With the pictures left out, transcribe exactly the lines from the one with "Task: Select Main_Grp in the Outliner" through the end of the data.

-- RAW DATA follows --

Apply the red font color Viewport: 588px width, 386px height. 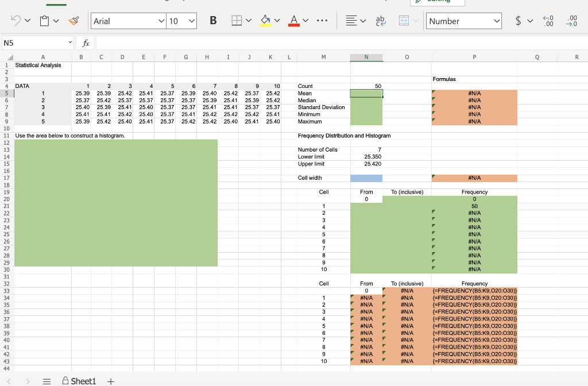point(293,21)
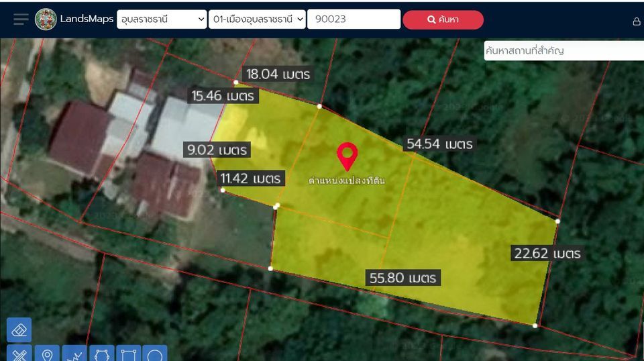Select the ruler and pencil measuring tool

tap(19, 354)
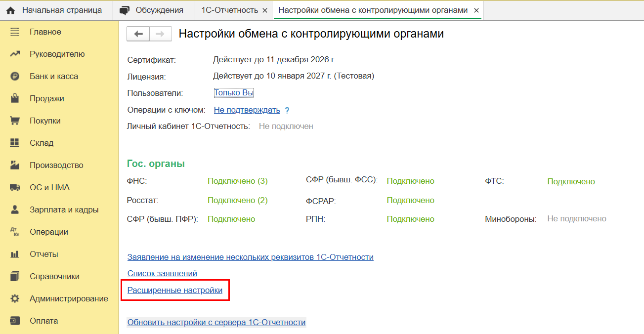
Task: Click the Банк и касса ruble icon
Action: click(15, 77)
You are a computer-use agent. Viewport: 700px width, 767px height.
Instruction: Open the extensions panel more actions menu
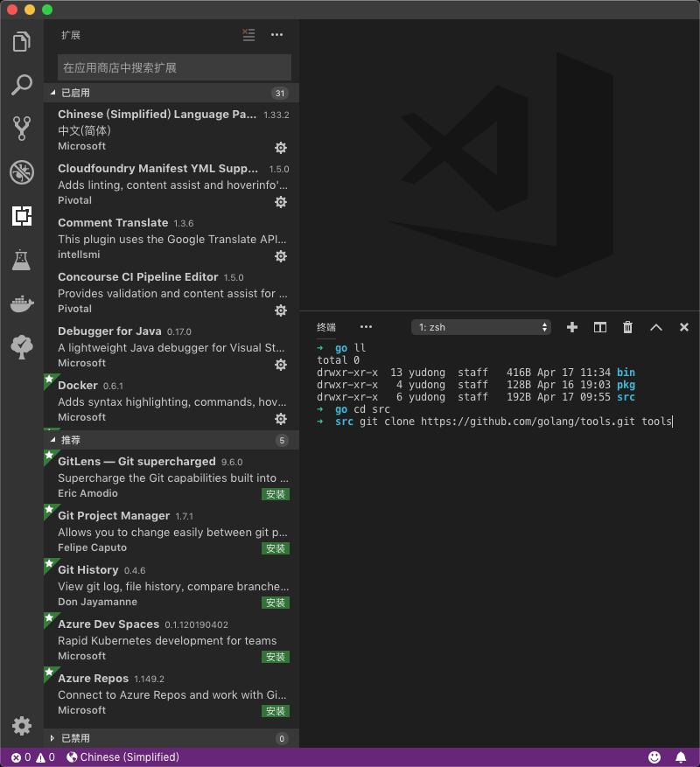pos(277,35)
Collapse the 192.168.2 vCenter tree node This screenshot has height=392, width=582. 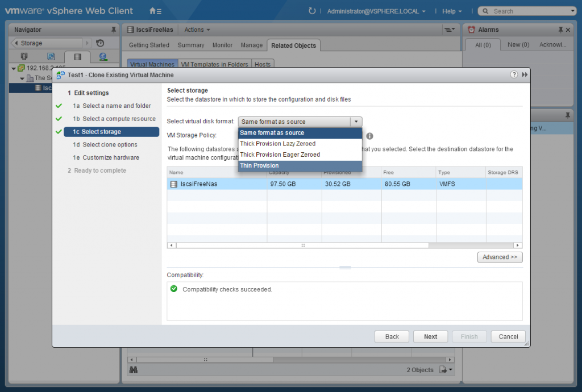point(13,69)
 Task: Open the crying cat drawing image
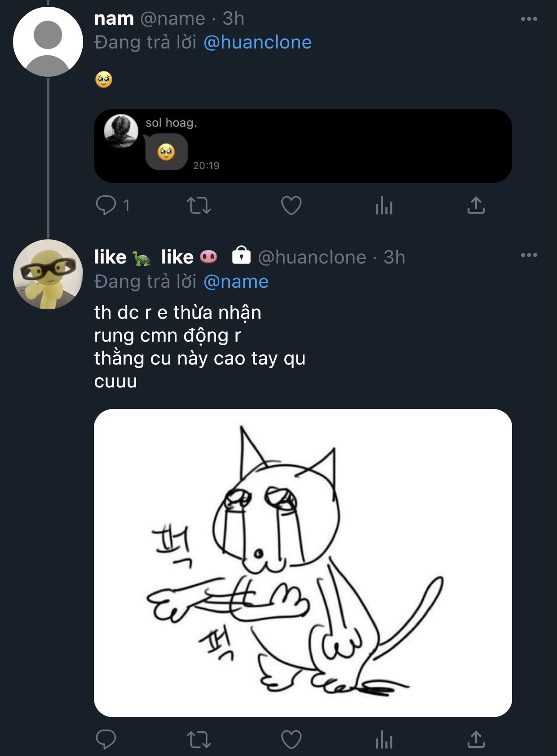(303, 563)
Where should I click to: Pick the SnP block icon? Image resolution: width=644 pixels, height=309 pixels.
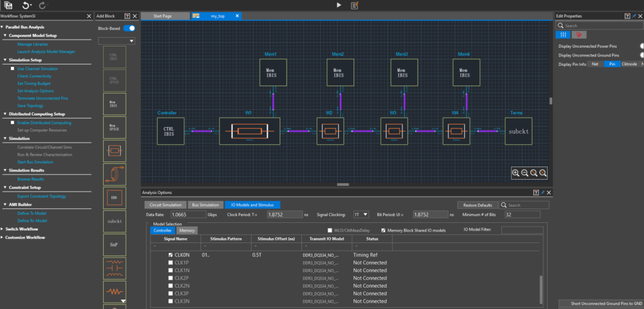click(113, 244)
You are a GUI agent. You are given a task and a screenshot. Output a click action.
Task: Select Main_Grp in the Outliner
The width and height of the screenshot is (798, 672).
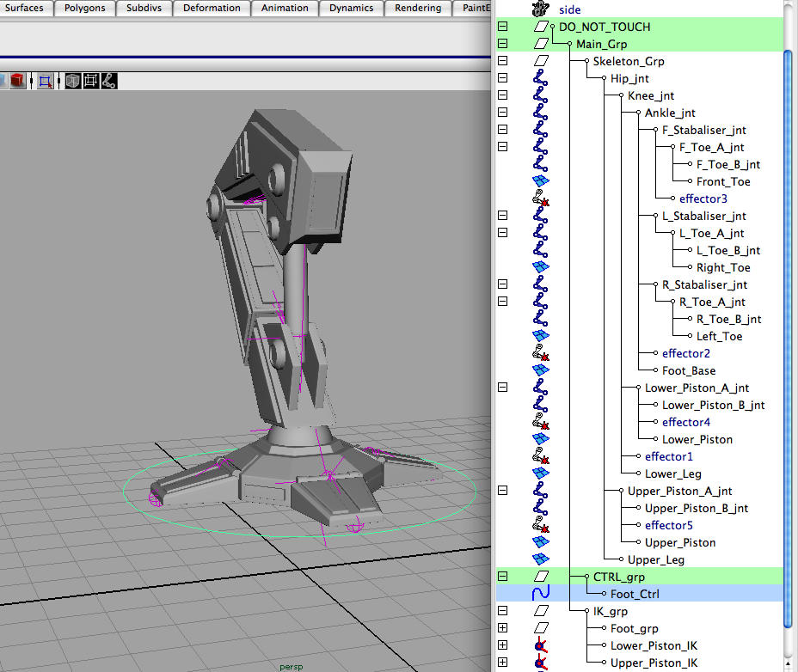pos(601,44)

-- RAW DATA concluded --

▶ _SOLUTION BELOW_
Task: Select Main_Grp in the Outliner
The width and height of the screenshot is (798, 672).
pos(601,44)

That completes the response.